* _INPUT MATERIAL_:
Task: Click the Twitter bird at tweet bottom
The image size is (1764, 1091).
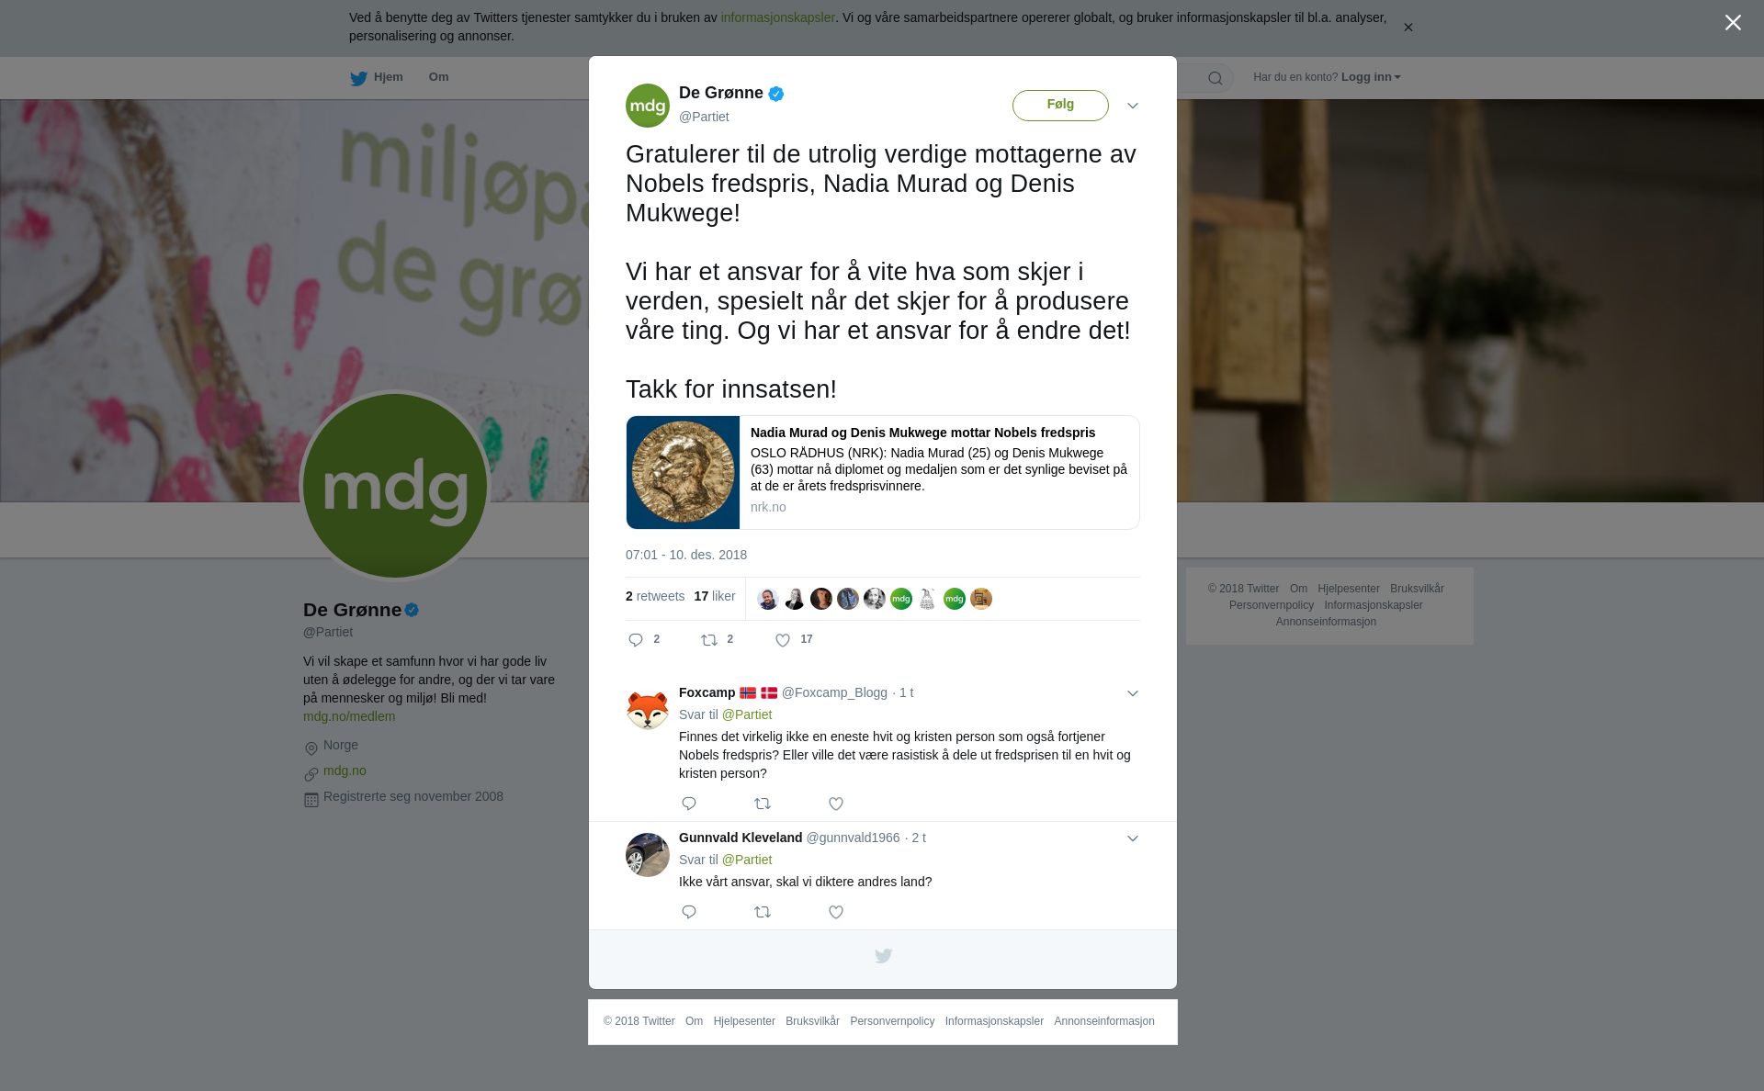Action: click(883, 956)
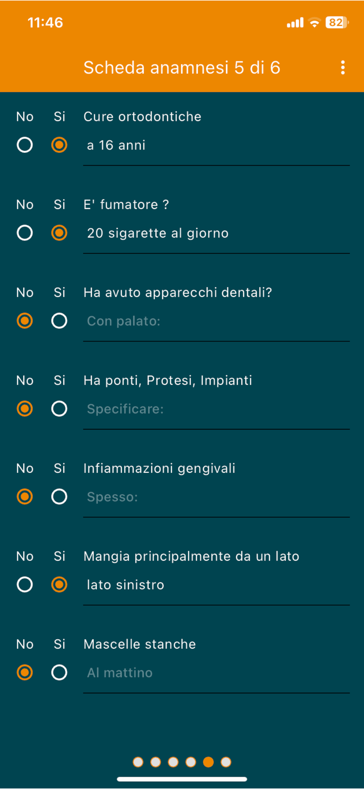Image resolution: width=364 pixels, height=789 pixels.
Task: Select No for Mangia principalmente da un lato
Action: click(x=25, y=584)
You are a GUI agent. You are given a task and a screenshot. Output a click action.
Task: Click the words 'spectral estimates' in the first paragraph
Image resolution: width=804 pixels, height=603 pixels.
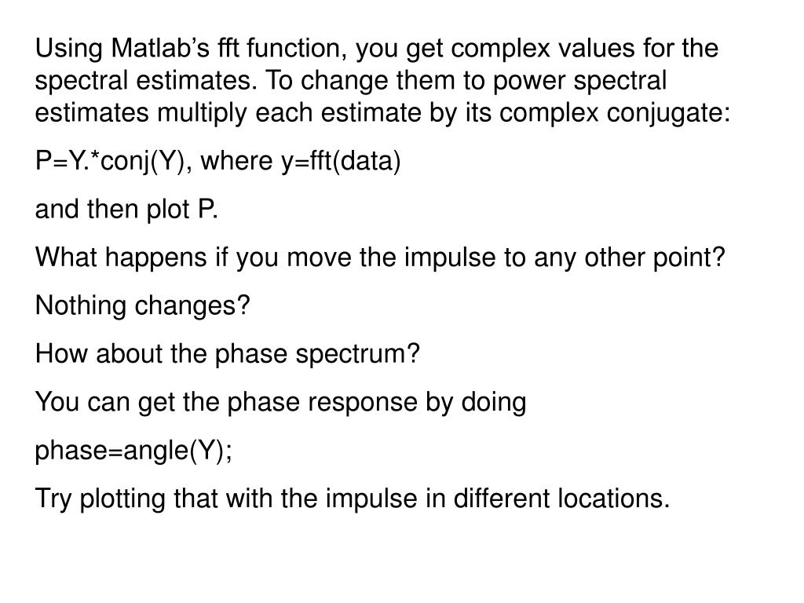tap(145, 81)
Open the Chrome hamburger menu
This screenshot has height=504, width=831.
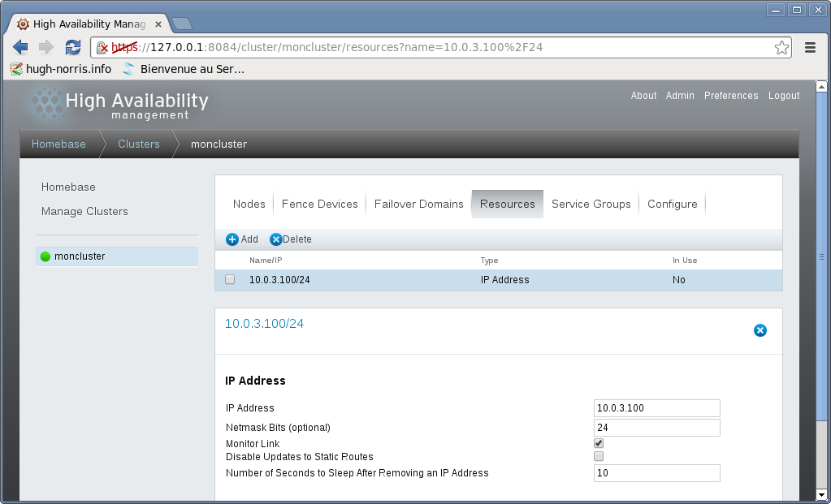[810, 47]
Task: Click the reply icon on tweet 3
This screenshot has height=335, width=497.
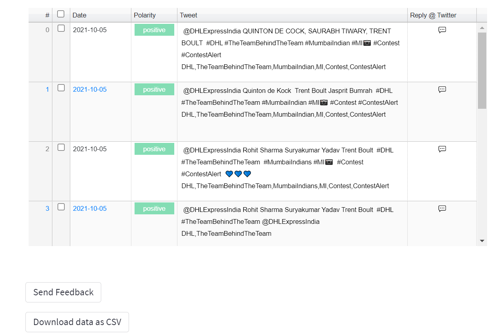Action: click(442, 208)
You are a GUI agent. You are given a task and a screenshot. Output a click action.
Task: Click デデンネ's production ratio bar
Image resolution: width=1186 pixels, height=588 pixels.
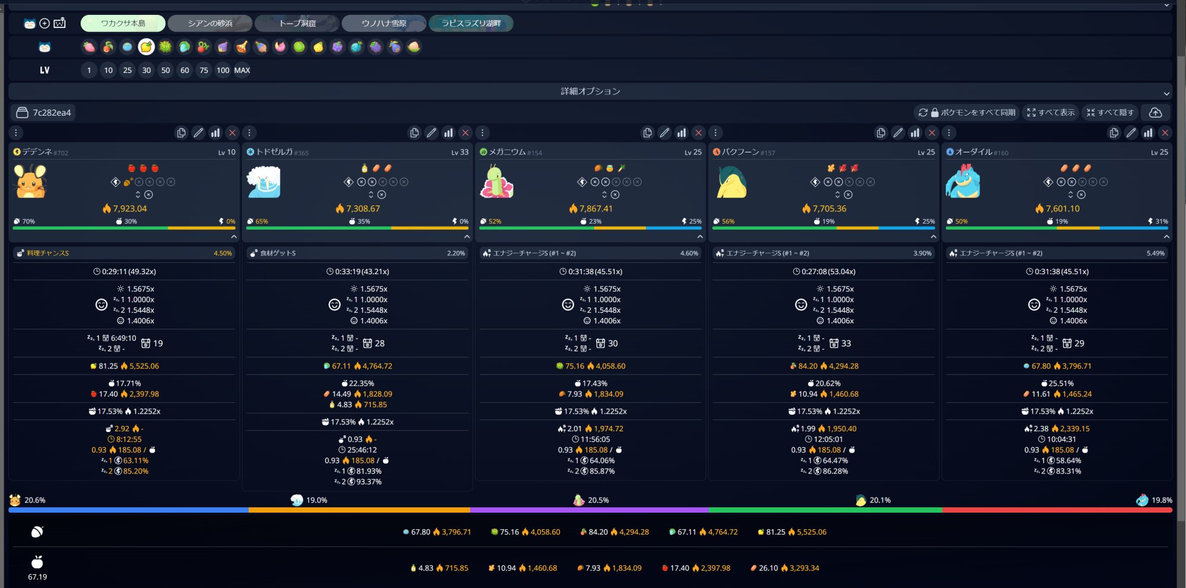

* _WORK INSTRUCTIONS_: Beginning with the line where "Task: Click the words" appears, transcribe the records above word for word through their last line, and include no pictures.

* _OUTPUT BELOW_:
Task: Click the words 'spectral estimates' in the first paragraph
Image resolution: width=804 pixels, height=603 pixels.
tap(145, 81)
Open the Chrome hamburger menu
This screenshot has height=504, width=831.
[810, 47]
Task: Click the reply icon on tweet 3
This screenshot has height=335, width=497.
Action: click(442, 208)
You are a GUI agent. You are given a task and a screenshot. Output a click action.
Task: Click デデンネ's production ratio bar
Image resolution: width=1186 pixels, height=588 pixels.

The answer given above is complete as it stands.